Task item:
Your task is to repeat the entries exactly. Leave the pictures out.

Stored items:

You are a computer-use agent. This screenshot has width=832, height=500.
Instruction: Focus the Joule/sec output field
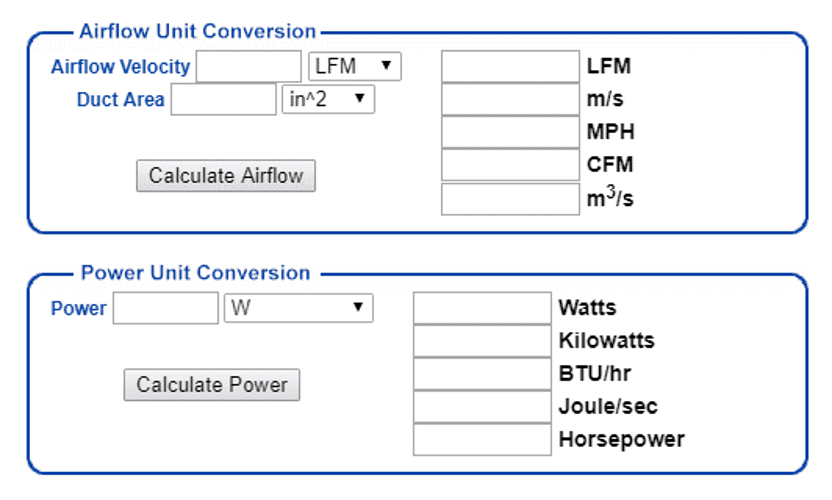tap(482, 406)
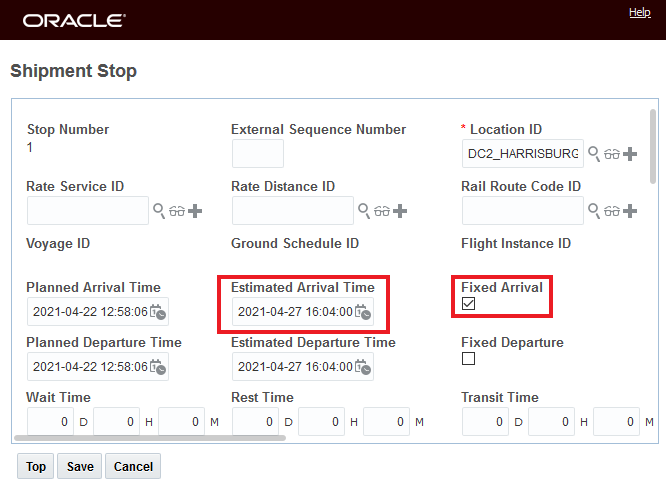Open the Help link
The width and height of the screenshot is (666, 490).
point(640,12)
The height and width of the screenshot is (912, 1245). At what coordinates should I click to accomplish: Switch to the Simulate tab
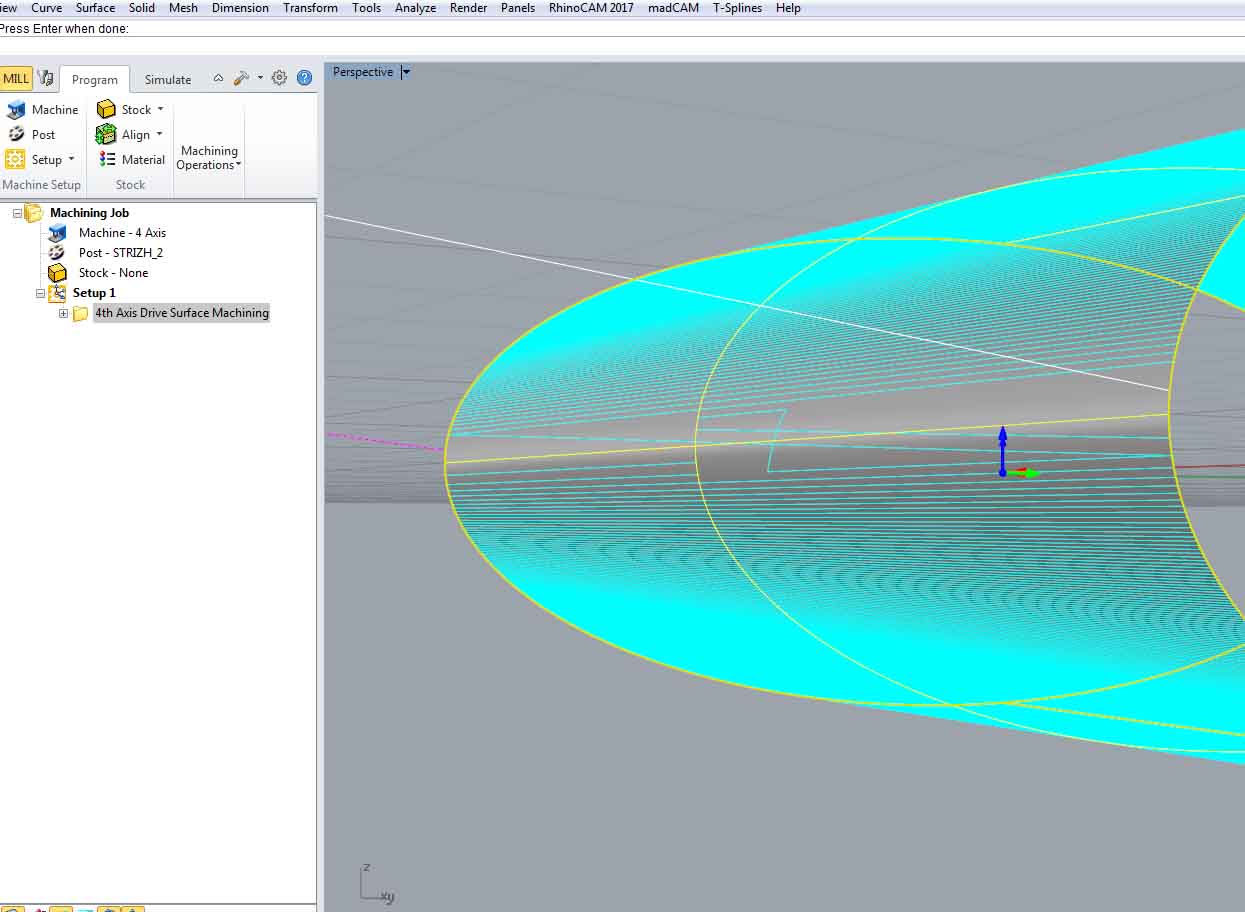pos(167,80)
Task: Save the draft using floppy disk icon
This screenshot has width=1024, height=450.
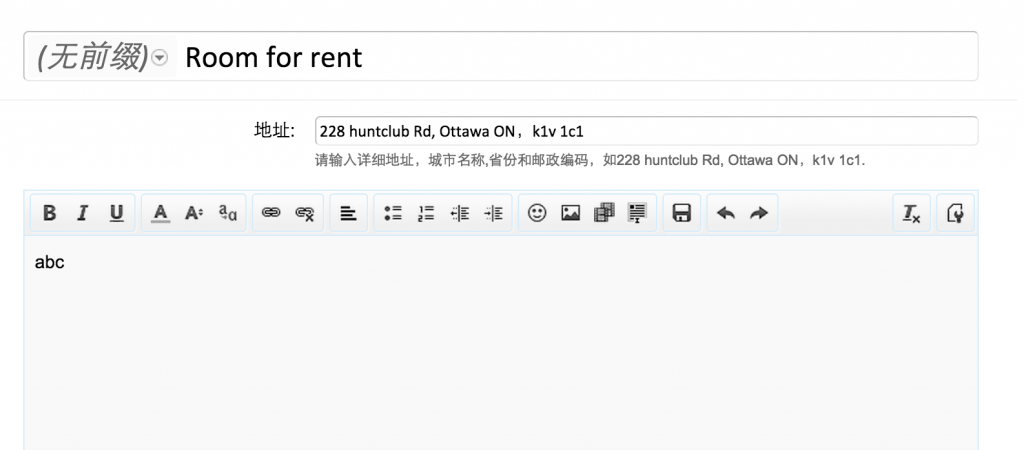Action: coord(682,213)
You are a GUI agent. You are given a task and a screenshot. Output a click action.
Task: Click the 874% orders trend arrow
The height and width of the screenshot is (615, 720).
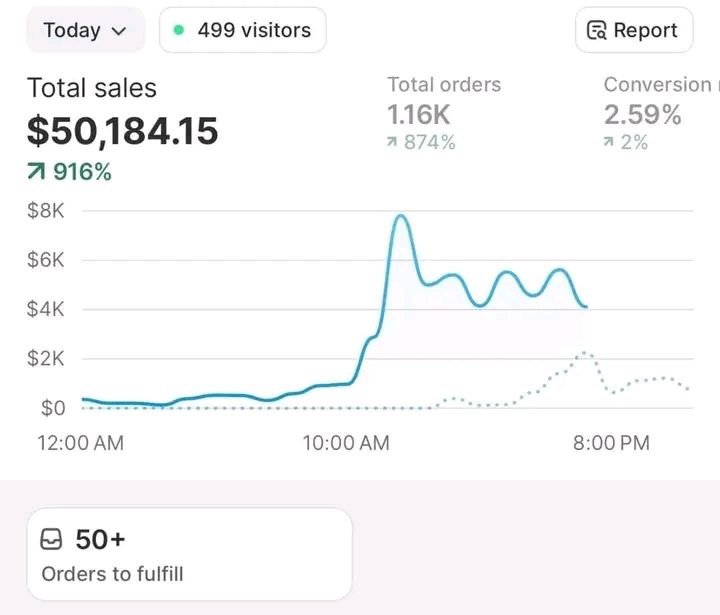[x=392, y=143]
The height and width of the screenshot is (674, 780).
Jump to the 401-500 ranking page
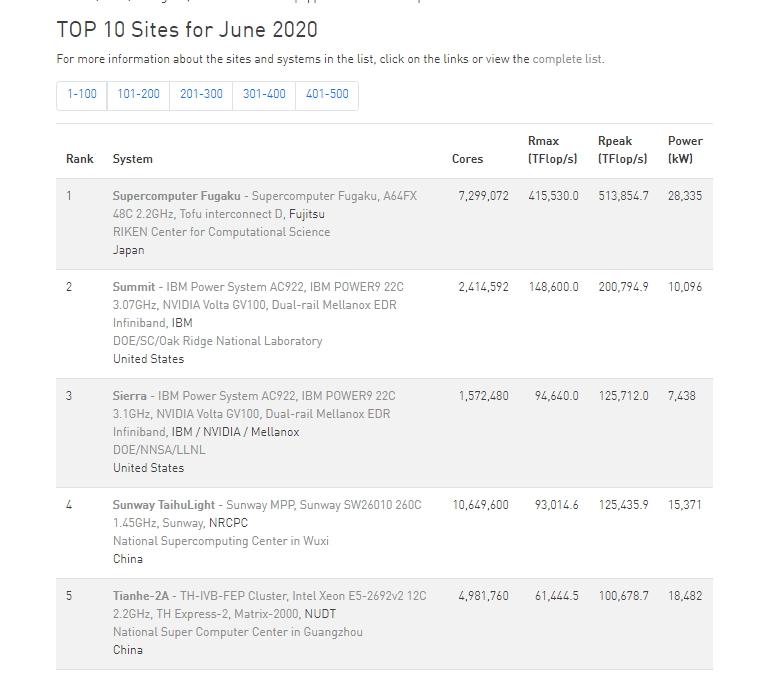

Response to this exercise:
You are a computer-use agent. This screenshot has width=832, height=500.
Instruction: Focus the Joule/sec output field
tap(482, 406)
Open the Help link
The width and height of the screenshot is (666, 490).
point(640,12)
The height and width of the screenshot is (912, 1245). At what coordinates should I click to accomplish: Switch to the Simulate tab
pos(167,80)
Task: Save the draft using floppy disk icon
This screenshot has width=1024, height=450.
Action: coord(682,213)
You are a GUI agent. You are given a task and a screenshot. Output a click action.
Task: Click the 874% orders trend arrow
The height and width of the screenshot is (615, 720).
[x=392, y=143]
The height and width of the screenshot is (674, 780).
Jump to the 401-500 ranking page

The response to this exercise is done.